The PWDX field in the BASE segment has the following structure:
Offset | Size | Field | Comment |
0–3 | 4 bytes | Magic number | In the profiles we analyzed, we observed only the value E7D7E66D |
4–7 | 4 bytes | Hash type | In the profiles we analyzed, we observed only two values: 00180000 for PASSWORD hashes and 00140000 for PASSPHRASE hashes |
8–9 | 2 bytes | Memory factor | A value that determines the number of iterations in the hashing stage |
10–11 | 2 bytes | Repetition factor | A value that determines the number of iterations in the hashing stage |
12–15 | 4 bytes | Unknown value | In the profiles we analyzed, we observed only the value 00100010 |
16–31 | 16 bytes | Salt | A randomly generated 16-byte string used in the hashing stage |
32–39 | 8 bytes | The first half of the password hash | The first 8 bytes of the final encrypted data |
You can use the dedicated module in the John the Ripper utility for offline password cracking. While an IBM KDFAES module for an older version of hashcat exists publicly, it was never integrated into the main branch. Therefore, we developed our own RACF KDFAES module compatible with the current hashcat version.

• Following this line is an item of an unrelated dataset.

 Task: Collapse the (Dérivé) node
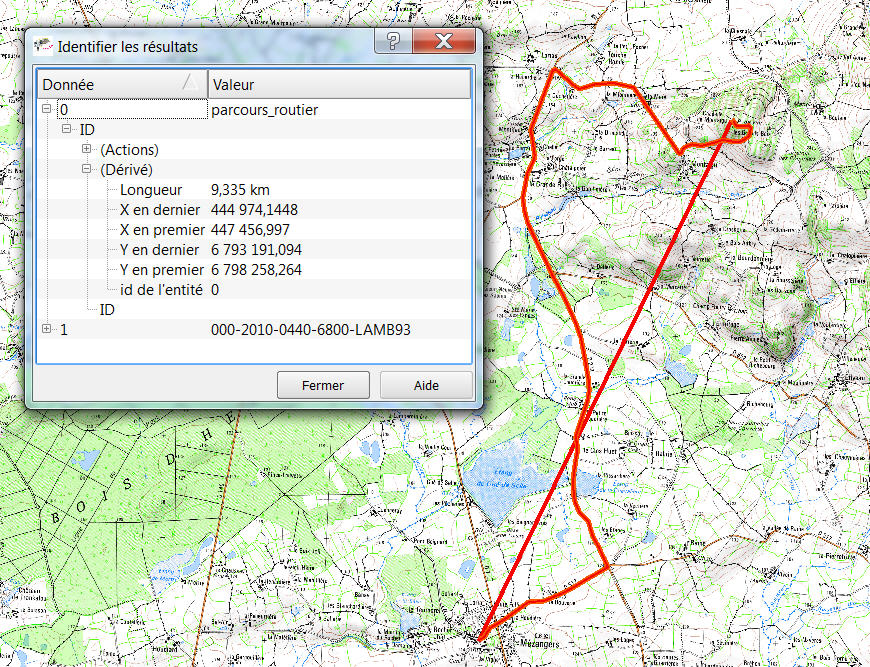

The time required to crack an RACF KDFAES hash has significantly increased compared to RACF DES, largely due to the integration of PBKDF2. For instance, if the memory factor and repetition factor are set to 0x08 and 0x32 respectively, the hashing stage can reach 40,000 iterations. This can extend the password cracking time to several months or even years.

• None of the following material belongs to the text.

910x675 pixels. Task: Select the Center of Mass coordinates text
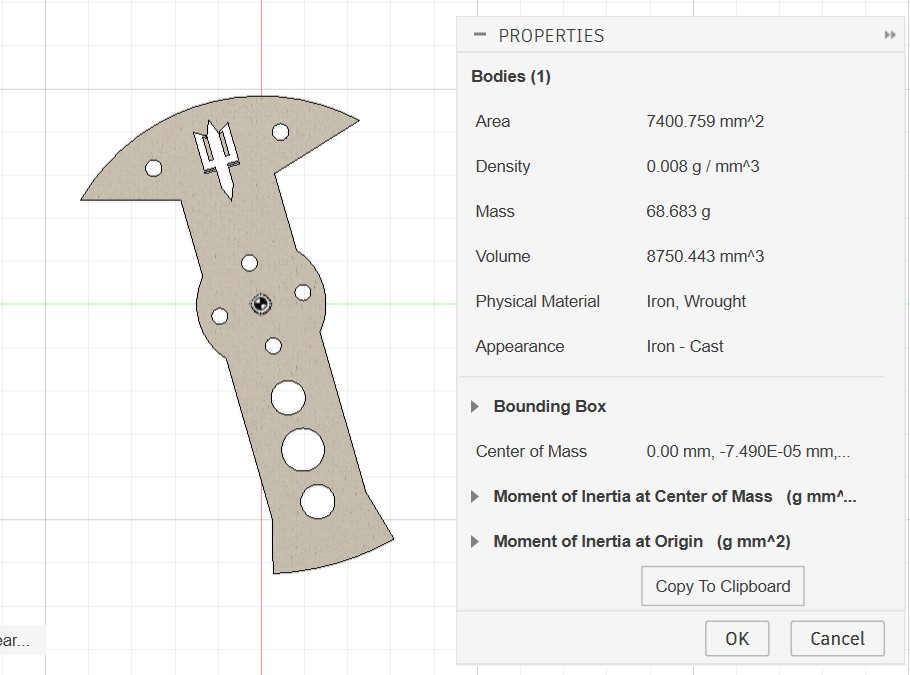748,452
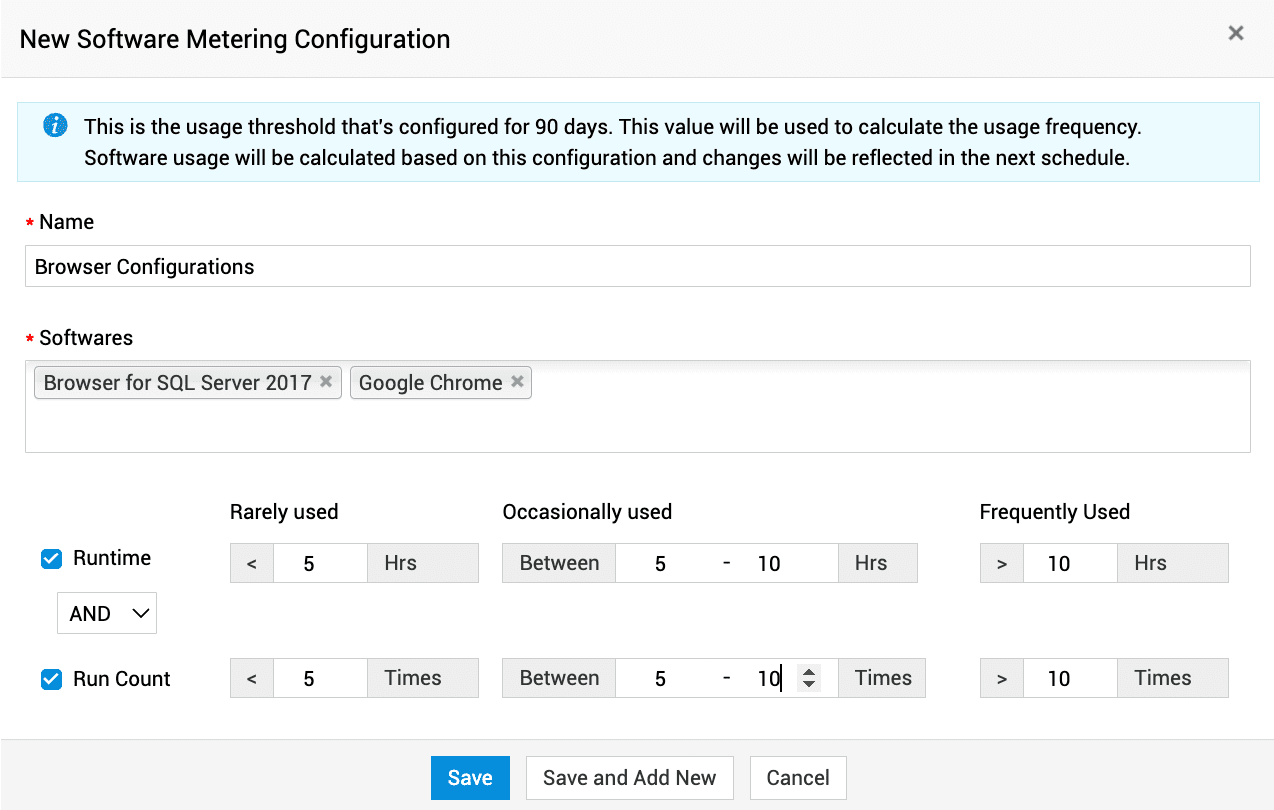Edit the Rarely used Runtime hours value
Viewport: 1274px width, 810px height.
(319, 564)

Encrypting a password phrase hash with KDFAES shares many similarities with encrypting a password hash. According to public sources, the primary difference lies in the key used during the second stage. For passwords, data derived from DES-encrypting the username was used, while for a password phrase, its SHA256 hash is used. During our analysis, we could not determine the exact password phrase hashing process – specifically, whether padding is involved, if a secret key is used, and so on.
Additionally, when using a password phrase, the PHRASE and PHRASEX fields instead of PASSWORD and PWDX, respectively, store the final hash, with the PHRASEX value having a similar structure.

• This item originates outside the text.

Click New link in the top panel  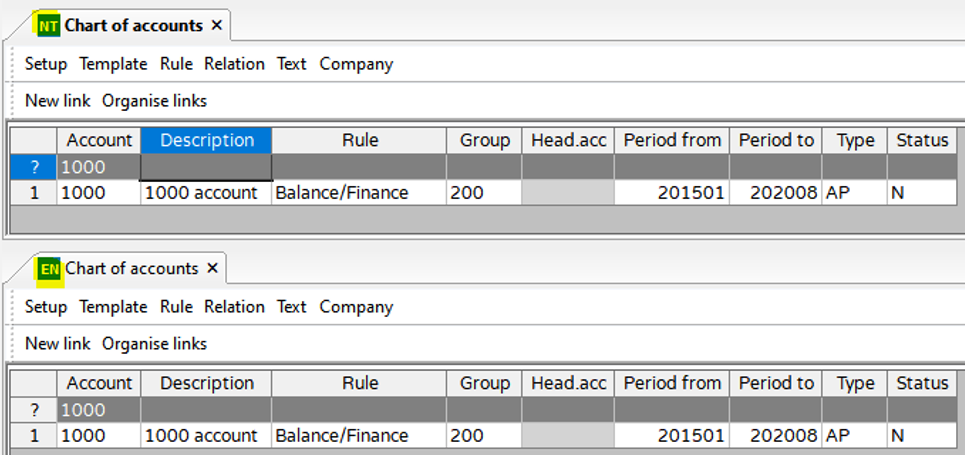[x=57, y=101]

In this article, we have explored the internal workings of the RACF security package, developed an approach to extracting information, and presented our own tool developed for the purpose. We also outlined several potential misconfigurations that could lead to mainframe compromise and described methods for detecting them. Furthermore, we examined the algorithms used for storing user credentials (passwords and password phrases) and highlighted their strengths and weaknesses.
We hope that the information presented in this article helps mainframe owners better understand and assess the potential risks associated with incorrect RACF security suite configurations and take appropriate mitigation steps. Transitioning to the KDFAES algorithm and password phrases, controlling UACC values, verifying access to APF libraries, regularly tracking user relationship chains, and other steps mentioned in the article can significantly enhance your infrastructure security posture with minimal effort.
In conclusion, it is worth noting that only a small percentage of the RACF database structure has been thoroughly studied. Comprehensive research would involve uncovering additional relationships between database entities, further investigating privileges and their capabilities, and developing tools to exploit excessive privileges. The topic of password recovery is also not fully covered because the encryption algorithms have not been fully studied. IBM z/OS mainframe researchers have immense opportunities for analysis. As for us, we will continue to shed light on the obscure, unexplored aspects of these devices, to help prevent potential vulnerabilities in mainframe infrastructure and associated security incidents.